抽出テキスト
雨季はこの地に最も恐るべき天候をもたらす:熱帯性高気圧から生じる嵐で、その暴風域は圧倒的な破壊力を持つハリケーンのような風力で、少なくとも2年に1回はこのジャングルを襲っている。しかしこうした損害は速やかに回復しており、5年も経てば、上空から見たとしても嵐の通過した痕跡は判別できないようになる。

鮮血湾

Blood Bay
鮮血湾の色には数多くの逸話が伝えられている。幾人かの老練な水夫は、船乗りによって大きな怪我を負わされて外海へと戻ることができなくなったガルロッサと呼ばれるクラーケンの血液によって真紅の波が生まれたと信じている。湾全体を赤く染めることで、彼らの秘密の取引を探ろうとする詮索好きな者たちを怯えさせて近寄らないようにさせるための海賊たちの陰謀であると信じる者たちもいる。賢者たちはこれらどちらの説も嘲笑しており、この湾の独特の色彩は、単にハングリー・フィッシュ川によって山から押し流されてきた鉄を含む堆積物のせいであると主張している。

クラブ川(蟹川)

Crab River
アメディオ・ジャングルのより大きな捕食者たちから――ある程度――切り離されており、クラブ川周辺の湿地帯の大部分は、その東側よりも安全であると考えられている。それゆえに、密輸業者、追放者、そして恐ろしい宗教団体の信者などが、この河岸に隠れ家を作っている。この川の名前にも関わらず、ザリガニやヤドカリの小さな個体群を除けば、この曲がりくねった流れには、それほど大きな種類の甲殻類は生息していない。地元の伝説によれば、信じ難いほど大きなチュールのようなクリーチャーが湿地帯の奥深くに巣を作っていると言われており、この川で誰かが謎めいた失踪を遂げた場合には、地元の民はすぐにそれが「オルレック・クローが彼らを連れ去った」と主張する。

エメラルド川(緑玉川)

Emerald River
エメラルド川は、ゆっくりと流れる川面に生える独特な形状の藻類からその名をとっている。河岸から鉱物を奪い取り、地獄炉山脈から流出してくるこの緑の植物は、遠くから見ると、まるで浮遊するエメラルド色の薄膜のように見える結晶質の層を形成する。非常に美しいものではあるが、この輝く藻類は、滑らかな鱗を持つクロコダイル、スネーク、フロッグ、そしてその他ありとあらゆる、その中に潜む巨大生物たちに完璧なカモフラージュを提供することになる。

地獄炉山脈

Hellfurnaces
火山性の不安定さ、極めて移ろいやすい様相、極寒の風、そして焼けつく溶岩の流れといったものが、この恐ろしい山地の特徴のすべてである。大方の生物にとってここは旅することが極度に困難な場所であり、生活するにはあまりに不毛な場所であるが、最も粗野で意志強固なクリーチャー――しばしば、焼けつくような高温や炎を好む者たち――は、この危険な高地において狩りを行なう。

ハングリー・フィッシュ川(飢魚川)

課題の目的 1
上の抽出テキストから、"エメラルド川(緑玉川)"で始まり"ハングリー・フィッシュ川(飢魚川)"までの部分を、一字一句違えずに書き写してください。

データ抜粋

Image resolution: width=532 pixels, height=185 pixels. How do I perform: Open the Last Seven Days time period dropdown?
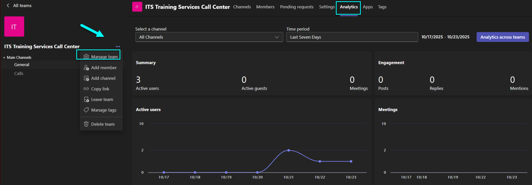(x=352, y=37)
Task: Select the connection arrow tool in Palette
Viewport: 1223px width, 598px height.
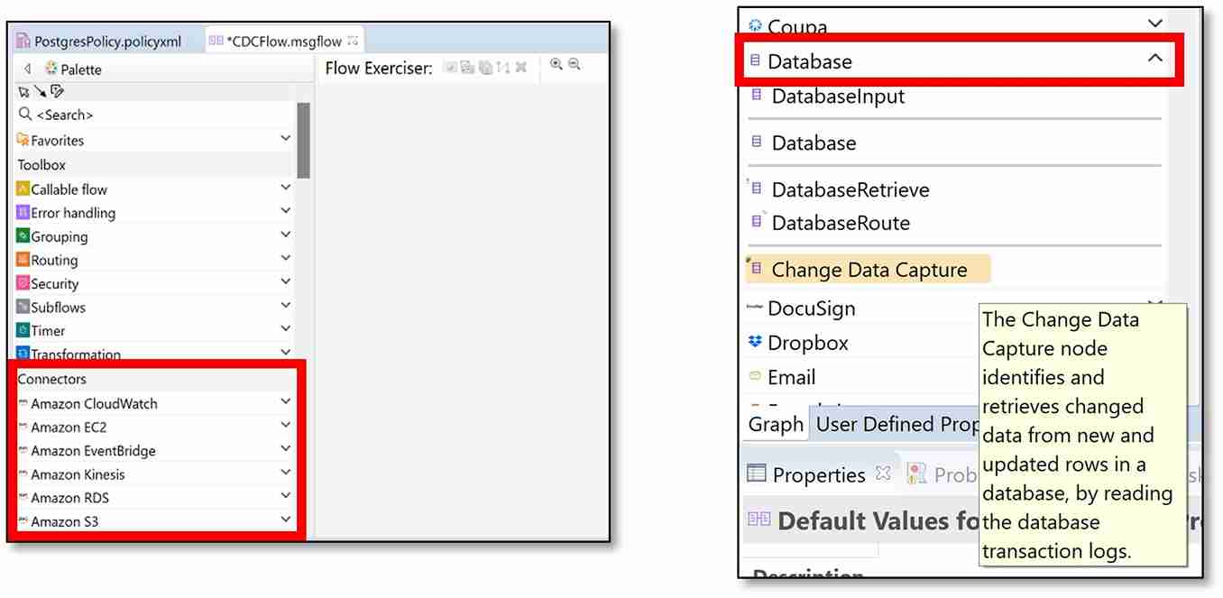Action: pyautogui.click(x=40, y=91)
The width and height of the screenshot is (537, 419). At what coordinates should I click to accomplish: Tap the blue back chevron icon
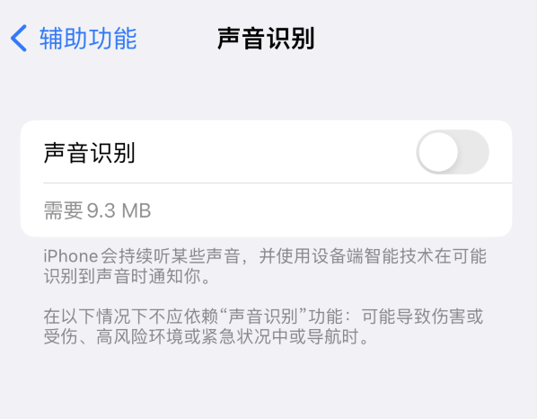19,38
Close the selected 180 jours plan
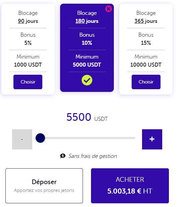Image resolution: width=180 pixels, height=207 pixels. pyautogui.click(x=108, y=9)
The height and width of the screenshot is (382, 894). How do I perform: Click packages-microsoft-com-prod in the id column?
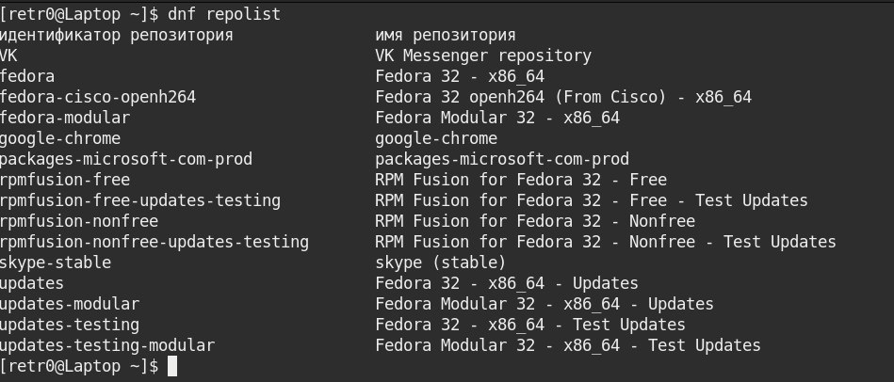(x=126, y=159)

課題の目的 2
上のエントリのうち、"Close the selected 180 jours plan"を含む行からエントリの末尾までの行のみを、指示文も含めてすべて再掲してください。その際、回答部分に含まれる座標や画像サイズなどの数値だけをすべて2.15倍して整数に丸め(0.5は切り上げ)、画像は回答に含めないでください。

完全な回答 1
エメラルド川(緑玉川)

Emerald River
エメラルド川は、ゆっくりと流れる川面に生える独特な形状の藻類からその名をとっている。河岸から鉱物を奪い取り、地獄炉山脈から流出してくるこの緑の植物は、遠くから見ると、まるで浮遊するエメラルド色の薄膜のように見える結晶質の層を形成する。非常に美しいものではあるが、この輝く藻類は、滑らかな鱗を持つクロコダイル、スネーク、フロッグ、そしてその他ありとあらゆる、その中に潜む巨大生物たちに完璧なカモフラージュを提供することになる。

地獄炉山脈

Hellfurnaces
火山性の不安定さ、極めて移ろいやすい様相、極寒の風、そして焼けつく溶岩の流れといったものが、この恐ろしい山地の特徴のすべてである。大方の生物にとってここは旅することが極度に困難な場所であり、生活するにはあまりに不毛な場所であるが、最も粗野で意志強固なクリーチャー――しばしば、焼けつくような高温や炎を好む者たち――は、この危険な高地において狩りを行なう。

ハングリー・フィッシュ川(飢魚川)

完全な回答 2
Close the selected 180 jours plan
Image resolution: width=387 pixels, height=445 pixels. pyautogui.click(x=232, y=19)
The height and width of the screenshot is (382, 894). How do I perform: Click packages-microsoft-com-prod in the id column?
(x=271, y=342)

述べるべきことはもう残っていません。